=== Section Start ===
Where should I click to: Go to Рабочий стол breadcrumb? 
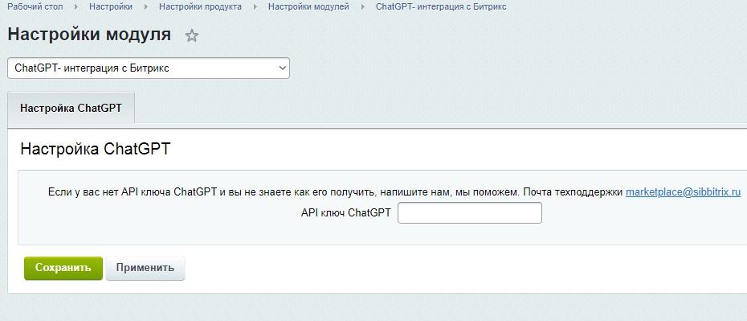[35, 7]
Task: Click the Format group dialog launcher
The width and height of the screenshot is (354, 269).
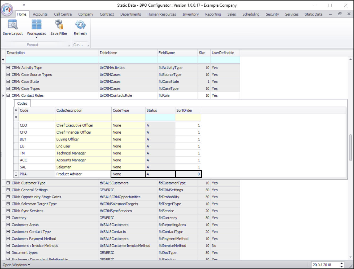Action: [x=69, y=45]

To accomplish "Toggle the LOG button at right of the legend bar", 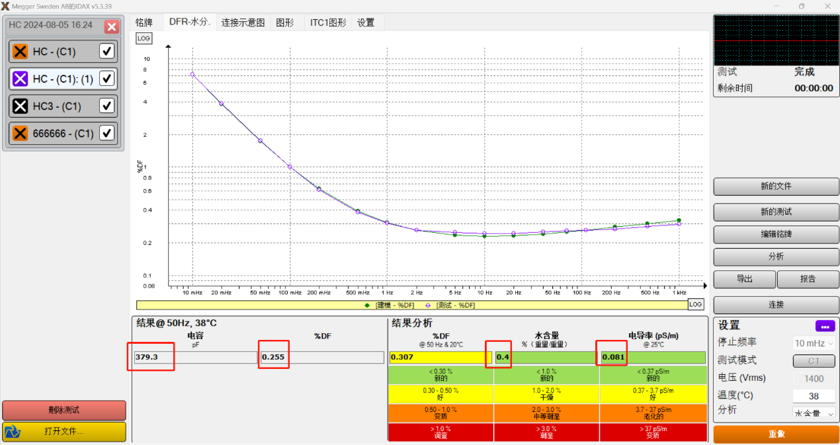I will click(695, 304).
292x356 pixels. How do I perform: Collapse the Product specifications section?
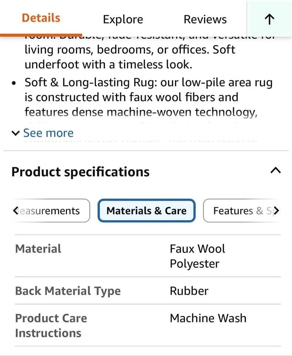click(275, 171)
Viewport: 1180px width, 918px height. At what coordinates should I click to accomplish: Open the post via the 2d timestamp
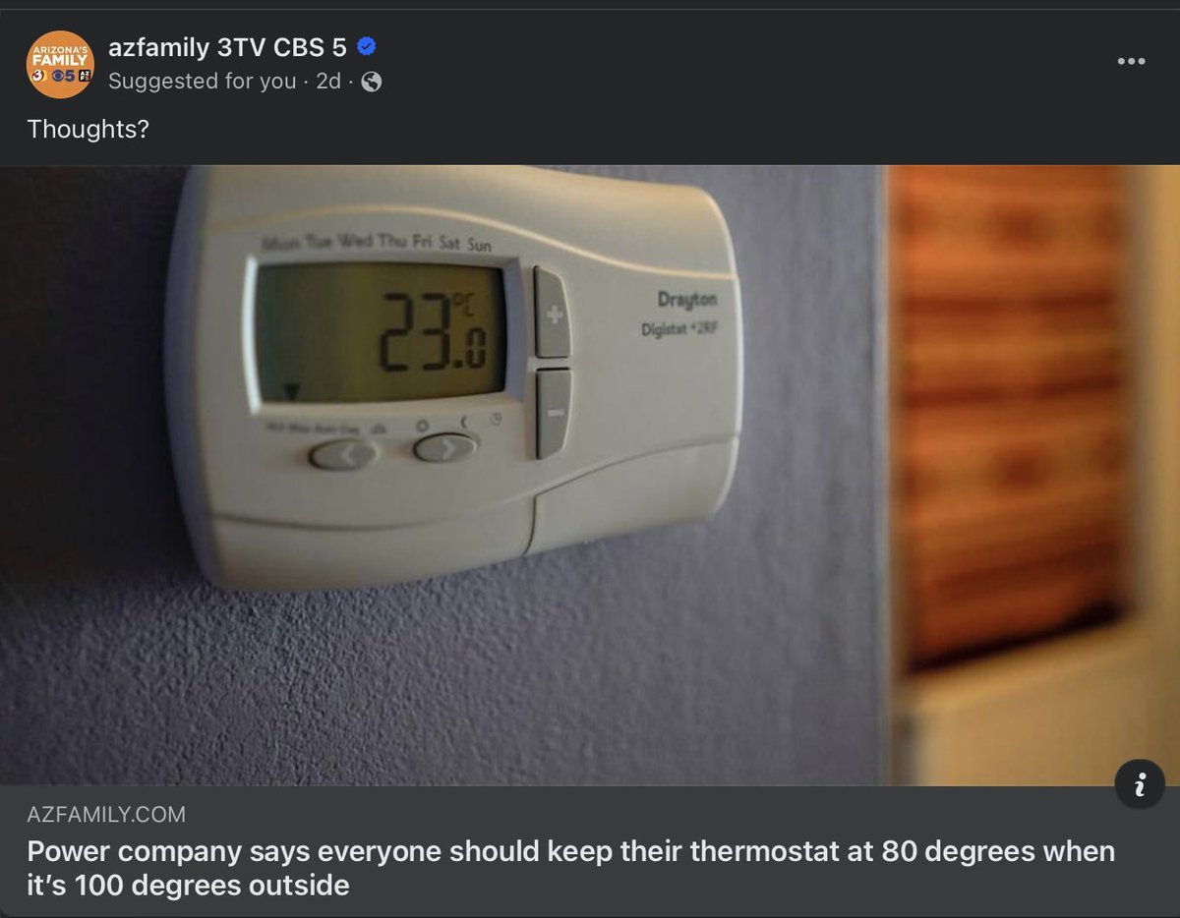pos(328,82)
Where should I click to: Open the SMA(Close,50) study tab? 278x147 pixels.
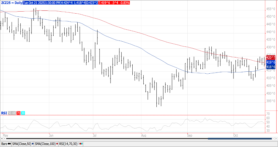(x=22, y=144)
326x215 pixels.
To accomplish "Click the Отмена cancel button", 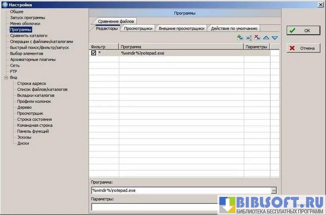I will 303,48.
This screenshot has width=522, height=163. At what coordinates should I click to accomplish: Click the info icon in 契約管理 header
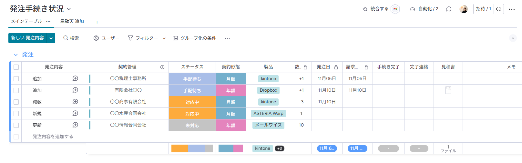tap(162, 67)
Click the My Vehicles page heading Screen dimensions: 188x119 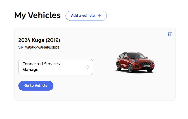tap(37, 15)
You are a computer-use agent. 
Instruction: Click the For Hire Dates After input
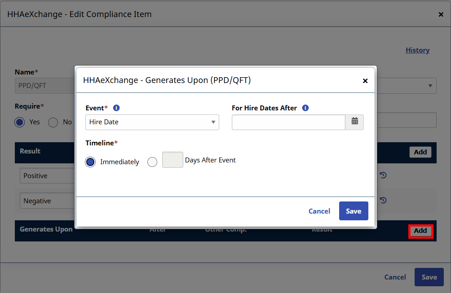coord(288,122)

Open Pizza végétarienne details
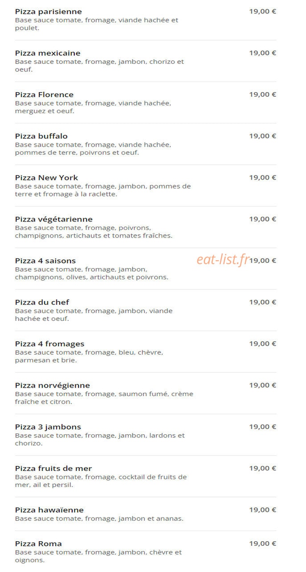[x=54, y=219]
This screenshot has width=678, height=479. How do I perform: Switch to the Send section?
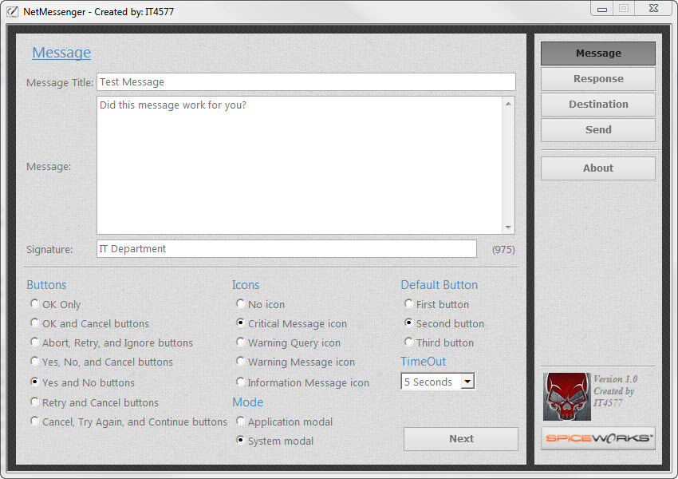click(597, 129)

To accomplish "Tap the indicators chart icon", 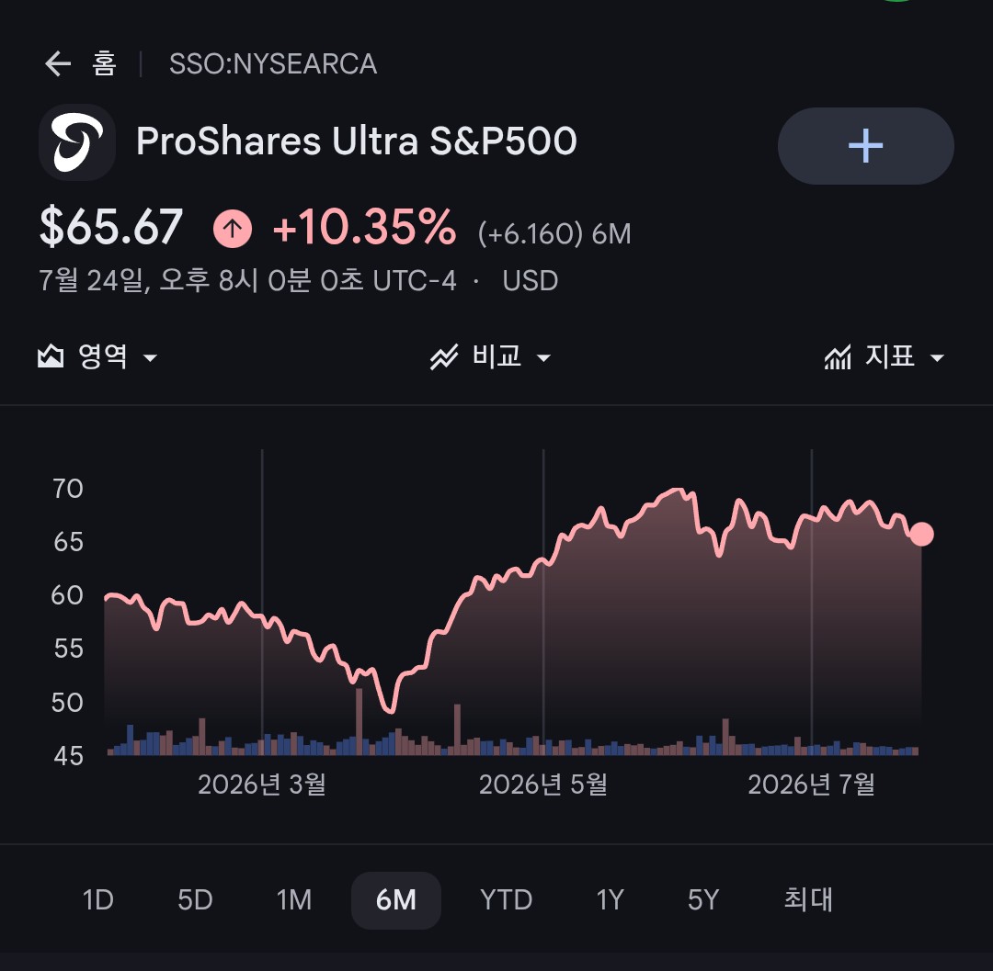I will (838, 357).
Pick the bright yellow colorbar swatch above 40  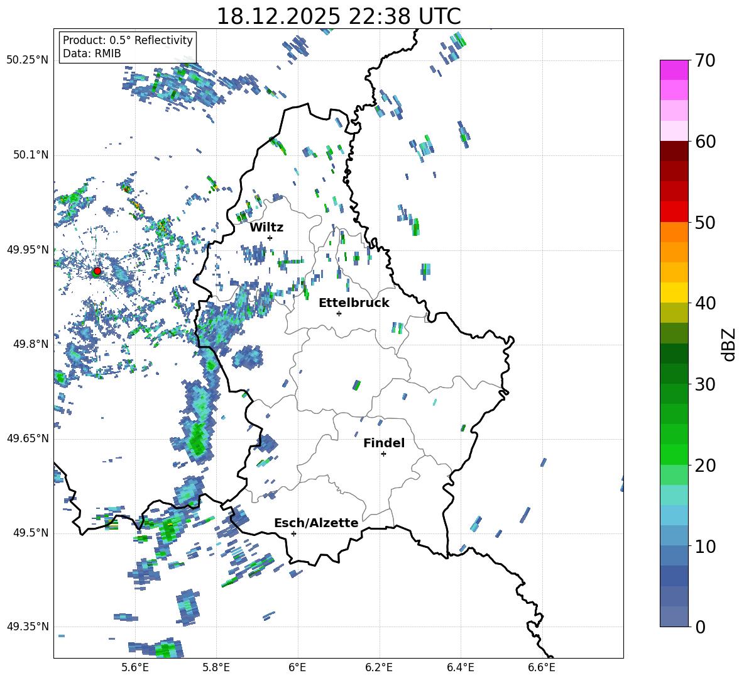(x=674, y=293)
=== Section End ===
=== Section Start ===
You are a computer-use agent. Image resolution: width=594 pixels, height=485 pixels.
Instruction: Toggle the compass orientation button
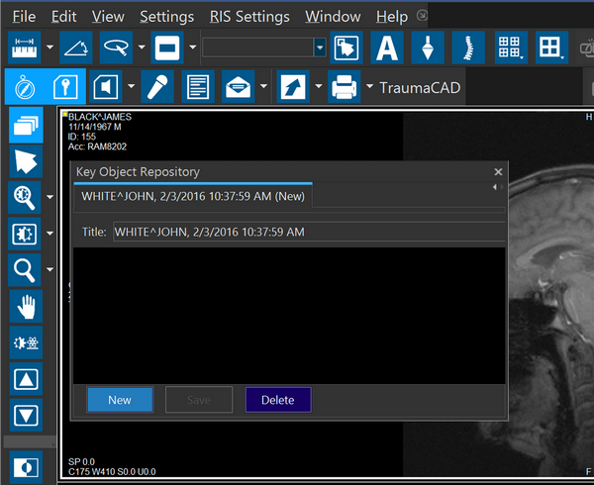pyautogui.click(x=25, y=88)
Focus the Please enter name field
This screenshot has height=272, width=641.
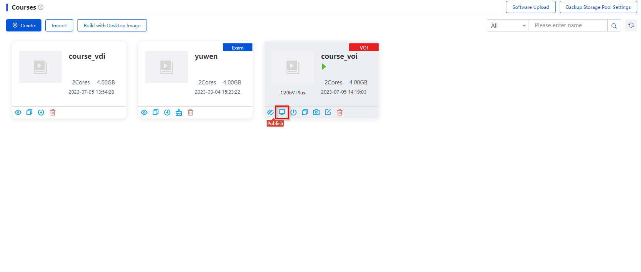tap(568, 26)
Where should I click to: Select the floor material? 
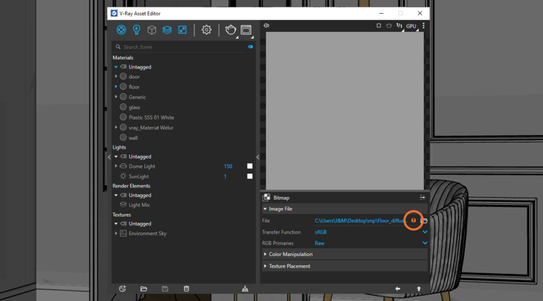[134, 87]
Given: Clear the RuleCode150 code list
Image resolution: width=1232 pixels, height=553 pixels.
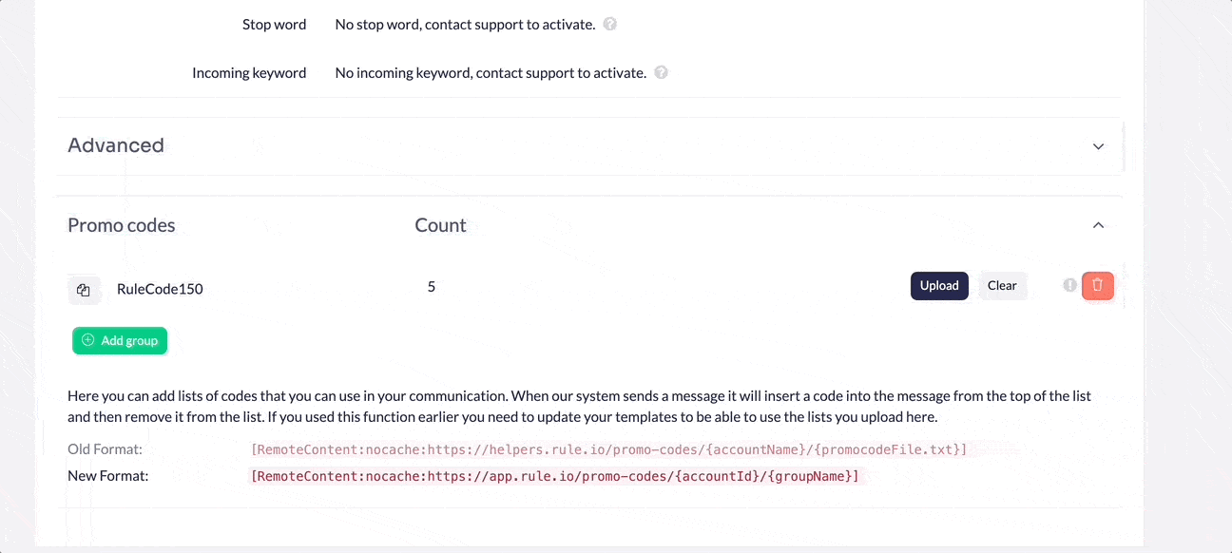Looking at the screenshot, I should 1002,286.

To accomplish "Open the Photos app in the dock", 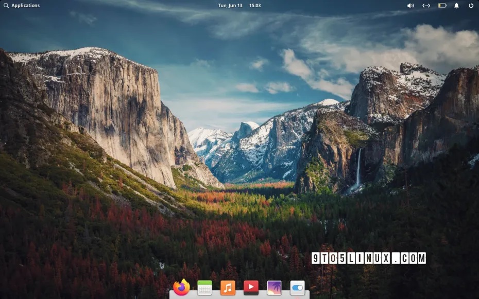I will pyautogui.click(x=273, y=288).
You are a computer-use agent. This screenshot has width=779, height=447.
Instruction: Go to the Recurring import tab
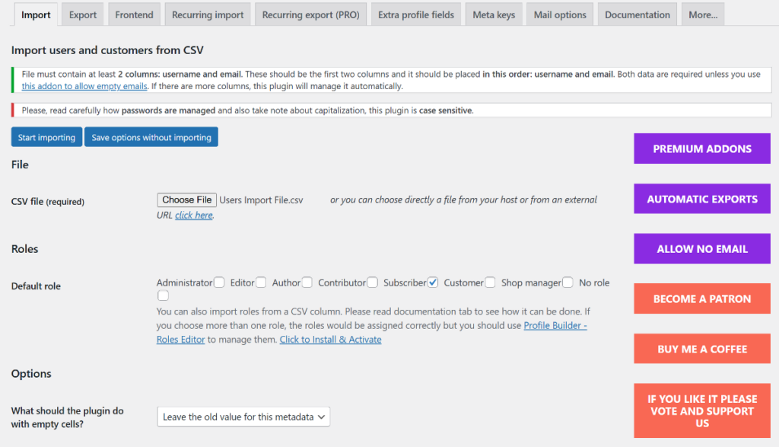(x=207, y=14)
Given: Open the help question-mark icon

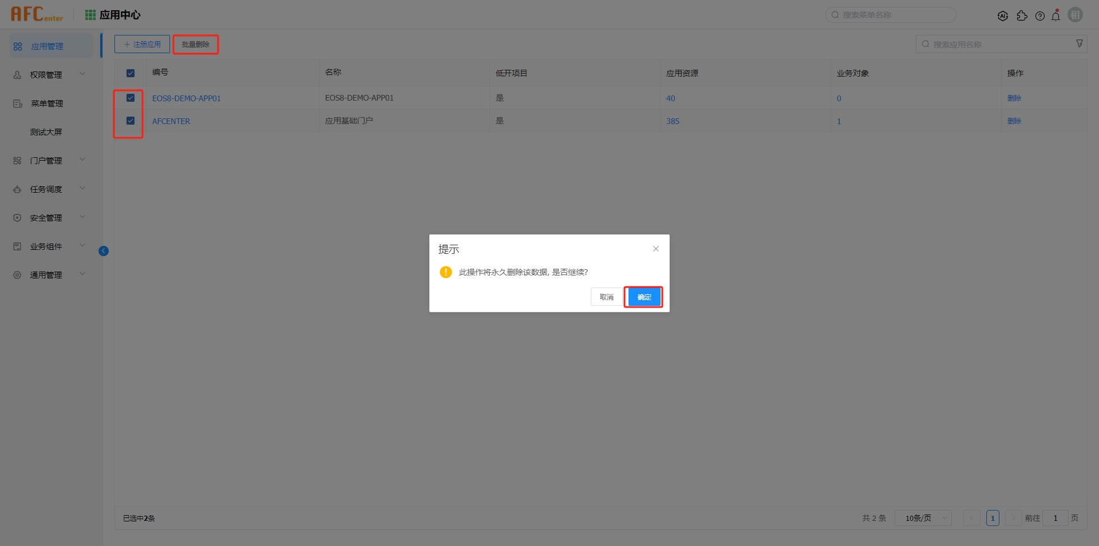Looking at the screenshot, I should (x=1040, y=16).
=== Section End ===
=== Section Start ===
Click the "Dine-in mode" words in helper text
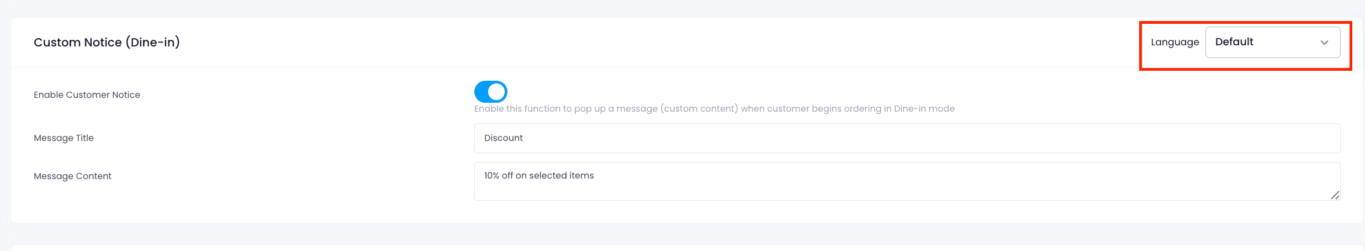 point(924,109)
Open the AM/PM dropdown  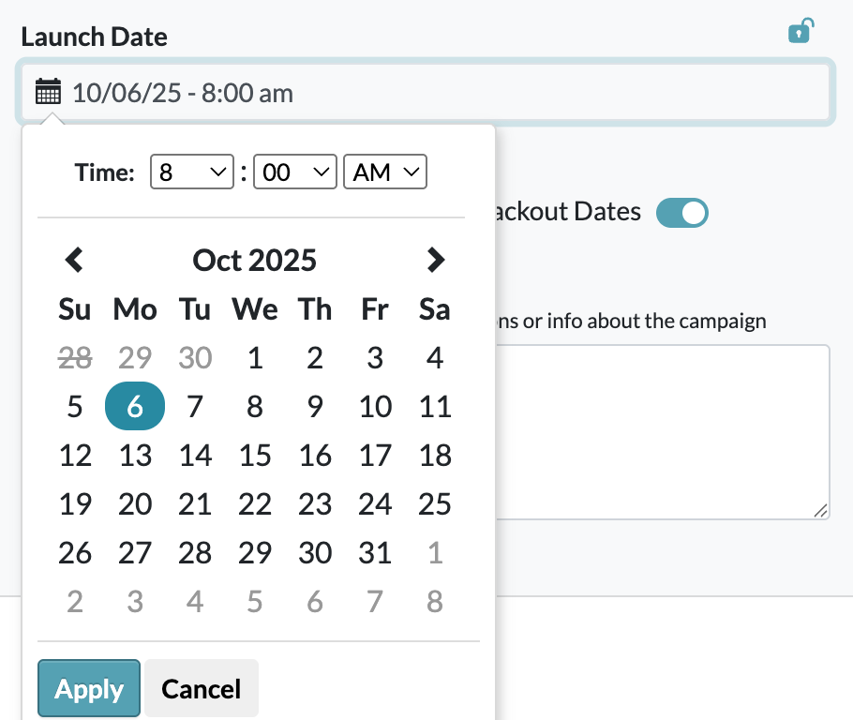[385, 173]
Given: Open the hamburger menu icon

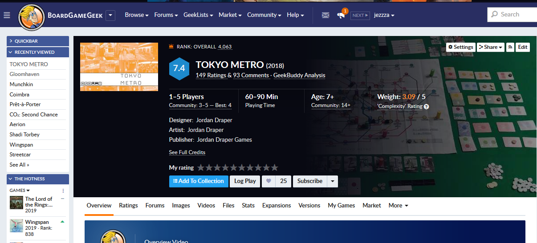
=== Section End ===
Within the listing above, how many lines contain "agent"? Please respond with the number and nothing else.

3